Jessica is a 33-year-old female that was referred to Heartland Weight Loss by her gynecologist.  During her first visit at Heartland Weight Loss in July 2021, Jessica reported having struggled with weight her entire life. However, she stated that she had been gaining more rapidly over the previous four years and presented at her highest weight of 271.3 pounds. Jessica is a registered nurse with 2 small kids and a supportive husband.  She had tried to lose weight on her own multiple times and had also tried several commercial weight loss programs. Jessica identified convenience eating, emotional eating, boredom eating, and food cravings as her primary barriers to successful weight loss and maintenance.  She was taking no medications at the time of her first visit. Her past medical history was significant for acne. She had not had any recent labs done..

At her first visit, Jessica was instructed to eat a primarily whole-food, low glycemic eating plan and was given details about that plan. Knowing her barriers to implementation were significant, we discussed adding an anti-obesity medication (AOM) to help her implement the recommended dietary changes with the least amount of friction. After reviewing the risks/benefits/indications/contraindications of the various AOMs, we decided to start phentermine 37.5mg, 1/2 tablet daily. A basic lab panel was ordered and Jessica was instructed to have these labs drawn before her follow-up appointment in 2 weeks. Initial metrics were weight: 271.3 lbs, BMI: 40.1, body fat: 50.2%, waist circumference: 45.75″

At her second visit, Jessica reported struggling w/ evening cravings so we increased her phentermine to ½ tab BID. We reviewed her labs, which were essentially normal except for her fasting insulin, which was slightly elevated at 10.2 IU/mL, and her HDL cholesterol, which was low at 38 mg/dL.
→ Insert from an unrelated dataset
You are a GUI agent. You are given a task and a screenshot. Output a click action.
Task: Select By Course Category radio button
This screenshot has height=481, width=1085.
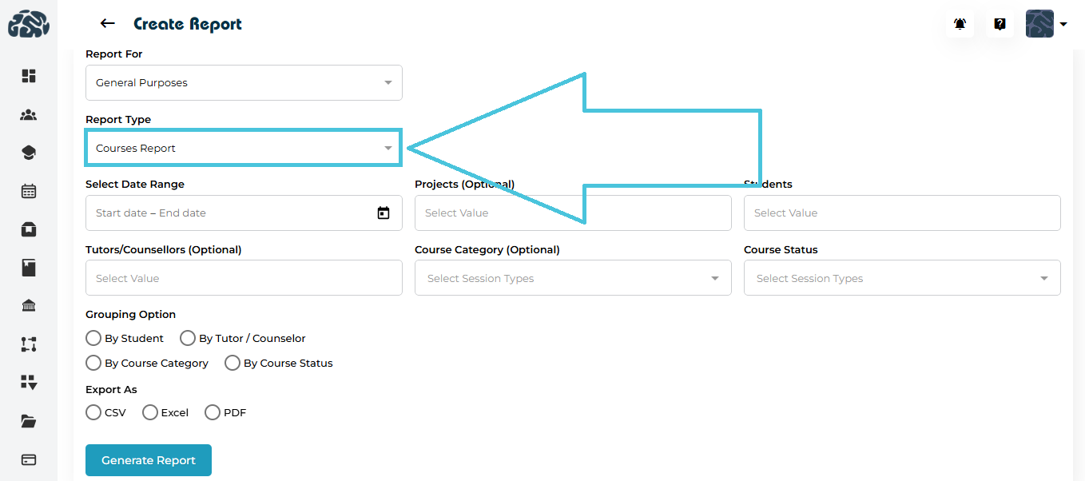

Over the next several months, Jessica dropped the dose of her phentermine back to ½ tab daily as she had absolutely no appetite at all and was struggling to get her weight-negative foods in daily. She found her biggest barriers to success were social functions and the social pressure to indulge in unhealthy foods but she learned how to best navigate these situations with time. She reported indulging in sugar periodically, but because it made her feel physically unwell, she kept it to a minimum. Jessica’s husband remained supportive and the two of them learned that cooking on the weekend for the upcoming week was essential to keep them eating well as a family. By Christmas, Jessica had lost as much as her 5-year-old daughter!

By February 2022, Jessica reported that she no longer had to shop in plus-size clothing (a huge non-scale victory for her). She also reported that she was no longer taking her phentermine daily and was doing “OK” managing cravings on days that she missed it.

In April 2022, Jessica was feeling great and made a conscious choice to move into weight maintenance (although she kept losing, albeit more slowly).

In June 2022, Jessica had regained a little weight and wanted to get it back off. She felt like she was not making significant progress despite good adherence to the eating plan. We repeated her labs and her fasting insulin was still elevated at 11.2 IU/mL. Her HDL cholesterol had normalized to 46 mg/dL. We started Metformin ER 500mg daily and decided to have her use a CGM (continuous glucose monitor) for a month to evaluate her glycemic response to her diet. She learned that her blood sugars were very stable except when she ate grapes, which sent her blood sugars very high. She cut back her intake of grapes and stopped using the CGM.

In August, Jessica decided to return to maintenance and stopped Metformin. She is only using phentermine as needed to help with cravings when the social cues to eat unhealthily are powerful. She is continuing her visits monthly throughout the beginning of maintenance and will start spacing out visits after several months of weight stability.


Duration of care: 13 months, 17 medical visits, 9 health coach visits

Weight lost: 71.8 pounds

% lost: 26.5%

BMI change: 40.1 kg/m2 – 29.5 kg/m2

Body fat change: 50.2% – 38.2%

Waist circumference: 45.75″ – 36.75″

Cost: Commercial health insurance paid the majority of her first 7 visits (minus her copay). In 2022, she had a high-deductible plan and was required to pay out of pocket.